Directions – Type out the data below in its entirety, exactly as given.

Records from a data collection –
******************************
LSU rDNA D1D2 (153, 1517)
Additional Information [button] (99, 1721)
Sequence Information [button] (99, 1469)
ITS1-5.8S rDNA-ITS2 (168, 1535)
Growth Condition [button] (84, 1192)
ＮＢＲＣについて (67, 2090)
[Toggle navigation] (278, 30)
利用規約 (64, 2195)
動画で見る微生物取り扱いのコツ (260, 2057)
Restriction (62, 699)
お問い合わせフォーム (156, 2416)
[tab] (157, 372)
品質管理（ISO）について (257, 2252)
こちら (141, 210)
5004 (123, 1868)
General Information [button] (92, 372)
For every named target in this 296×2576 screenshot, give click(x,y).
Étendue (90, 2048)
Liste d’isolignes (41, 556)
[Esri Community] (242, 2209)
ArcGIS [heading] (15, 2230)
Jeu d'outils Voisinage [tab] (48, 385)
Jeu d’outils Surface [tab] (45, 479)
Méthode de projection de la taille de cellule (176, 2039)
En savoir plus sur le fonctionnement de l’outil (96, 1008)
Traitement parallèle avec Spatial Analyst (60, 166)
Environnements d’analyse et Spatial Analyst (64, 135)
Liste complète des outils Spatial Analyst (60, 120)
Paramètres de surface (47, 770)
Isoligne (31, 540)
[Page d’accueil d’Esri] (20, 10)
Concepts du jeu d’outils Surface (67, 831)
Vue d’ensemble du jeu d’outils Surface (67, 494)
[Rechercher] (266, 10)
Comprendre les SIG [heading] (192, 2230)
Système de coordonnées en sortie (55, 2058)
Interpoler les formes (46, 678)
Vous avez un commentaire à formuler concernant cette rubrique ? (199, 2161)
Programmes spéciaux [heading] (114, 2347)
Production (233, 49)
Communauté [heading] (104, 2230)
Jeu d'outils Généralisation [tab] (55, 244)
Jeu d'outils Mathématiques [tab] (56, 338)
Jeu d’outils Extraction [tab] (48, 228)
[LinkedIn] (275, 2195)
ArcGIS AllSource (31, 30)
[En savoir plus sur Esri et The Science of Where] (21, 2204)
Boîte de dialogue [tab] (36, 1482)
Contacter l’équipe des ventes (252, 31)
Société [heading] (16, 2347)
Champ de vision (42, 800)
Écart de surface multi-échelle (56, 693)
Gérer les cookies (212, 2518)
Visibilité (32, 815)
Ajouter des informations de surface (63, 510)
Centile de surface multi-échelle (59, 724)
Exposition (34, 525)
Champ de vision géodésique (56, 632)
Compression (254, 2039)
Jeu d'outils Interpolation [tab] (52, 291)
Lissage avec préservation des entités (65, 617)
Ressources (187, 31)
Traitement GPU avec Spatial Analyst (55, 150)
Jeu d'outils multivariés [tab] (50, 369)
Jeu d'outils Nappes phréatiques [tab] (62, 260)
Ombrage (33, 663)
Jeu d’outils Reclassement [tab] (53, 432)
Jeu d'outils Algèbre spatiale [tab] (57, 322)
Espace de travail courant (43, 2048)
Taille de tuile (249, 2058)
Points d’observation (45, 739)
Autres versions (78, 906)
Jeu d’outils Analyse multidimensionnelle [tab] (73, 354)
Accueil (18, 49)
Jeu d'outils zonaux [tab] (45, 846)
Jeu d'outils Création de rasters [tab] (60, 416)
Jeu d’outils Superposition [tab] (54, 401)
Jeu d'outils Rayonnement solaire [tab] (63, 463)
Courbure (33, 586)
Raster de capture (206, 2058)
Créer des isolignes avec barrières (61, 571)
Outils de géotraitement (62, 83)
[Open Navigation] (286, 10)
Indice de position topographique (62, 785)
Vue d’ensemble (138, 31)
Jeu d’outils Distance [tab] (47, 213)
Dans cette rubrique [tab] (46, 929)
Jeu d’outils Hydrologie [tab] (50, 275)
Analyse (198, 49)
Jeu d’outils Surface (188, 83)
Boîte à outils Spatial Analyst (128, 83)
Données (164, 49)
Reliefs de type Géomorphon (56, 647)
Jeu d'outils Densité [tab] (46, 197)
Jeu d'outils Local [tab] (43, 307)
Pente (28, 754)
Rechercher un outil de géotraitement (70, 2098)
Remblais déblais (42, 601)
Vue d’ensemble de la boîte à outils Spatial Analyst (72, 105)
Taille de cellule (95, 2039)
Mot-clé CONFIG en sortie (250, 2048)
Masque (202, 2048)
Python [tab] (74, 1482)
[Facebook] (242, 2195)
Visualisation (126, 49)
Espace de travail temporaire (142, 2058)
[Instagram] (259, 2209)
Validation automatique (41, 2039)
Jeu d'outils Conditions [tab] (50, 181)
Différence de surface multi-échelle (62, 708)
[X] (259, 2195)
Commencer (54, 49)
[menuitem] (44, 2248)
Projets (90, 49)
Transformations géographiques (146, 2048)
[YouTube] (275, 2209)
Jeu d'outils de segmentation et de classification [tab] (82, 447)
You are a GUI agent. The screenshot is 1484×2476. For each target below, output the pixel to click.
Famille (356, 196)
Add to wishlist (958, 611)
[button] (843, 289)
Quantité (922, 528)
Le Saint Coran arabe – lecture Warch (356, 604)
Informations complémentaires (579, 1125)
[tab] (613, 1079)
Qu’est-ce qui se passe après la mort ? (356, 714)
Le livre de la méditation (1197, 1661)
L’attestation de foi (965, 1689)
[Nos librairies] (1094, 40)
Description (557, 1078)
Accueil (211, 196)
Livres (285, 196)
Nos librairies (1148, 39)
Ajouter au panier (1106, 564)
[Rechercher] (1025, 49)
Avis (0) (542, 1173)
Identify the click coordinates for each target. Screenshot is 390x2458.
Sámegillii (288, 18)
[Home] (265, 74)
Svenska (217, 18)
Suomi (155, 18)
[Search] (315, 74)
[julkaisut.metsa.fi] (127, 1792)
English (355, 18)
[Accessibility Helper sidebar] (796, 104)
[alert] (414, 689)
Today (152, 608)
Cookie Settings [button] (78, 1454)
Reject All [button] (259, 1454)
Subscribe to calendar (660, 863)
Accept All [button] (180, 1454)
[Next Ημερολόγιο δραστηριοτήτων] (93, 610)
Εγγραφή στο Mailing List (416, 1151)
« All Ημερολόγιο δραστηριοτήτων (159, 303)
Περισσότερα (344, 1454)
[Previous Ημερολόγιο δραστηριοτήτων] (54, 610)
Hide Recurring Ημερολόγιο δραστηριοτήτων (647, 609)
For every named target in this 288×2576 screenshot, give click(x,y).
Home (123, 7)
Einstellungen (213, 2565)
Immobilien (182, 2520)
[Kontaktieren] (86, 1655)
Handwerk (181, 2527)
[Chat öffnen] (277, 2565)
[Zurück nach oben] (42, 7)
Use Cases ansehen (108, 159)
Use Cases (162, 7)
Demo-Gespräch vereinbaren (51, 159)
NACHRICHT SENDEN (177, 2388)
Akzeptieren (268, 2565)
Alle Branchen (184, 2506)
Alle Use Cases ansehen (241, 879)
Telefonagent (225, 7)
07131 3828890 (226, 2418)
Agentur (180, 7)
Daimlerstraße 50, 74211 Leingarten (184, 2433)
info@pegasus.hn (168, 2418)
******************************
Solution for this task –
LSU rDNA D1D2 (153, 1517)
Additional Information [button] (99, 1721)
Sequence Information [button] (99, 1469)
ITS1-5.8S rDNA-ITS2 (168, 1535)
Growth Condition [button] (84, 1192)
ＮＢＲＣについて (67, 2090)
[Toggle navigation] (278, 30)
利用規約 (64, 2195)
動画で見る微生物取り扱いのコツ (260, 2057)
Restriction (62, 699)
お問い合わせフォーム (156, 2416)
[tab] (157, 372)
品質管理（ISO）について (257, 2252)
こちら (141, 210)
5004 (123, 1868)
General Information [button] (92, 372)
For every named target in this 296×2576 screenshot, give click(x,y).
Étendue (90, 2048)
Liste d’isolignes (41, 556)
[Esri Community] (242, 2209)
ArcGIS [heading] (15, 2230)
Jeu d'outils Voisinage [tab] (48, 385)
Jeu d’outils Surface [tab] (45, 479)
Méthode de projection de la taille de cellule (176, 2039)
En savoir plus sur le fonctionnement de l’outil (96, 1008)
Traitement parallèle avec Spatial Analyst (60, 166)
Environnements d’analyse et Spatial Analyst (64, 135)
Liste complète des outils Spatial Analyst (60, 120)
Paramètres de surface (47, 770)
Isoligne (31, 540)
[Page d’accueil d’Esri] (20, 10)
Concepts du jeu d’outils Surface (67, 831)
Vue d’ensemble du jeu d’outils Surface (67, 494)
[Rechercher] (266, 10)
Comprendre les SIG [heading] (192, 2230)
Système de coordonnées en sortie (55, 2058)
Interpoler les formes (46, 678)
Vous avez un commentaire à formuler concernant cette rubrique ? (199, 2161)
Programmes spéciaux [heading] (114, 2347)
Production (233, 49)
Communauté [heading] (104, 2230)
Jeu d'outils Généralisation [tab] (55, 244)
Jeu d'outils Mathématiques [tab] (56, 338)
Jeu d’outils Extraction [tab] (48, 228)
[LinkedIn] (275, 2195)
ArcGIS AllSource (31, 30)
[En savoir plus sur Esri et The Science of Where] (21, 2204)
Boîte de dialogue [tab] (36, 1482)
Contacter l’équipe des ventes (252, 31)
Société [heading] (16, 2347)
Champ de vision (42, 800)
Écart de surface multi-échelle (56, 693)
Gérer les cookies (212, 2518)
Visibilité (32, 815)
Ajouter des informations de surface (63, 510)
Centile de surface multi-échelle (59, 724)
Exposition (34, 525)
Champ de vision géodésique (56, 632)
Compression (254, 2039)
Jeu d'outils Interpolation [tab] (52, 291)
Lissage avec préservation des entités (65, 617)
Ressources (187, 31)
Traitement GPU avec Spatial Analyst (55, 150)
Jeu d'outils multivariés [tab] (50, 369)
Jeu d'outils Nappes phréatiques [tab] (62, 260)
Ombrage (33, 663)
Jeu d’outils Reclassement [tab] (53, 432)
Jeu d'outils Algèbre spatiale [tab] (57, 322)
Espace de travail courant (43, 2048)
Taille de tuile (249, 2058)
Points d’observation (45, 739)
Autres versions (78, 906)
Jeu d’outils Analyse multidimensionnelle [tab] (73, 354)
Accueil (18, 49)
Jeu d'outils zonaux [tab] (45, 846)
Jeu d'outils Création de rasters [tab] (60, 416)
Jeu d’outils Superposition [tab] (54, 401)
Jeu d'outils Rayonnement solaire [tab] (63, 463)
Courbure (33, 586)
Raster de capture (206, 2058)
Créer des isolignes avec barrières (61, 571)
Outils de géotraitement (62, 83)
[Open Navigation] (286, 10)
Indice de position topographique (62, 785)
Vue d’ensemble (138, 31)
Jeu d’outils Distance [tab] (47, 213)
Dans cette rubrique [tab] (46, 929)
Jeu d’outils Hydrologie [tab] (50, 275)
Analyse (198, 49)
Jeu d’outils Surface (188, 83)
Boîte à outils Spatial Analyst (128, 83)
Données (164, 49)
Reliefs de type Géomorphon (56, 647)
Jeu d'outils Densité [tab] (46, 197)
Jeu d'outils Local [tab] (43, 307)
Pente (28, 754)
Rechercher un outil de géotraitement (70, 2098)
Remblais déblais (42, 601)
Vue d’ensemble de la boîte à outils Spatial Analyst (72, 105)
Taille de cellule (95, 2039)
Mot-clé CONFIG en sortie (250, 2048)
Masque (202, 2048)
Python [tab] (74, 1482)
[Facebook] (242, 2195)
Visualisation (126, 49)
Espace de travail temporaire (142, 2058)
[Instagram] (259, 2209)
Validation automatique (41, 2039)
Jeu d'outils Conditions [tab] (50, 181)
Différence de surface multi-échelle (62, 708)
[X] (259, 2195)
Commencer (54, 49)
[menuitem] (44, 2248)
Projets (90, 49)
Transformations géographiques (146, 2048)
[YouTube] (275, 2209)
Jeu d'outils de segmentation et de classification [tab] (82, 447)
You are a GUI agent. The screenshot is 1484×2476. For each target below, output the pixel to click.
Famille (356, 196)
Add to wishlist (958, 611)
[button] (843, 289)
Quantité (922, 528)
Le Saint Coran arabe – lecture Warch (356, 604)
Informations complémentaires (579, 1125)
[tab] (613, 1079)
Qu’est-ce qui se passe après la mort ? (356, 714)
Le livre de la méditation (1197, 1661)
L’attestation de foi (965, 1689)
[Nos librairies] (1094, 40)
Description (557, 1078)
Accueil (211, 196)
Livres (285, 196)
Nos librairies (1148, 39)
Ajouter au panier (1106, 564)
[Rechercher] (1025, 49)
Avis (0) (542, 1173)
Identify the click coordinates for each target. Screenshot is 390x2458.
Sámegillii (288, 18)
[Home] (265, 74)
Svenska (217, 18)
Suomi (155, 18)
[Search] (315, 74)
[julkaisut.metsa.fi] (127, 1792)
English (355, 18)
[Accessibility Helper sidebar] (796, 104)
[alert] (414, 689)
Today (152, 608)
Cookie Settings [button] (78, 1454)
Reject All [button] (259, 1454)
Subscribe to calendar (660, 863)
Accept All [button] (180, 1454)
[Next Ημερολόγιο δραστηριοτήτων] (93, 610)
Εγγραφή στο Mailing List (416, 1151)
« All Ημερολόγιο δραστηριοτήτων (159, 303)
Περισσότερα (344, 1454)
[Previous Ημερολόγιο δραστηριοτήτων] (54, 610)
Hide Recurring Ημερολόγιο δραστηριοτήτων (647, 609)
For every named target in this 288×2576 screenshot, give click(x,y).
Home (123, 7)
Einstellungen (213, 2565)
Immobilien (182, 2520)
[Kontaktieren] (86, 1655)
Handwerk (181, 2527)
[Chat öffnen] (277, 2565)
[Zurück nach oben] (42, 7)
Use Cases ansehen (108, 159)
Use Cases (162, 7)
Demo-Gespräch vereinbaren (51, 159)
NACHRICHT SENDEN (177, 2388)
Akzeptieren (268, 2565)
Alle Branchen (184, 2506)
Alle Use Cases ansehen (241, 879)
Telefonagent (225, 7)
07131 3828890 (226, 2418)
Agentur (180, 7)
Daimlerstraße 50, 74211 Leingarten (184, 2433)
info@pegasus.hn (168, 2418)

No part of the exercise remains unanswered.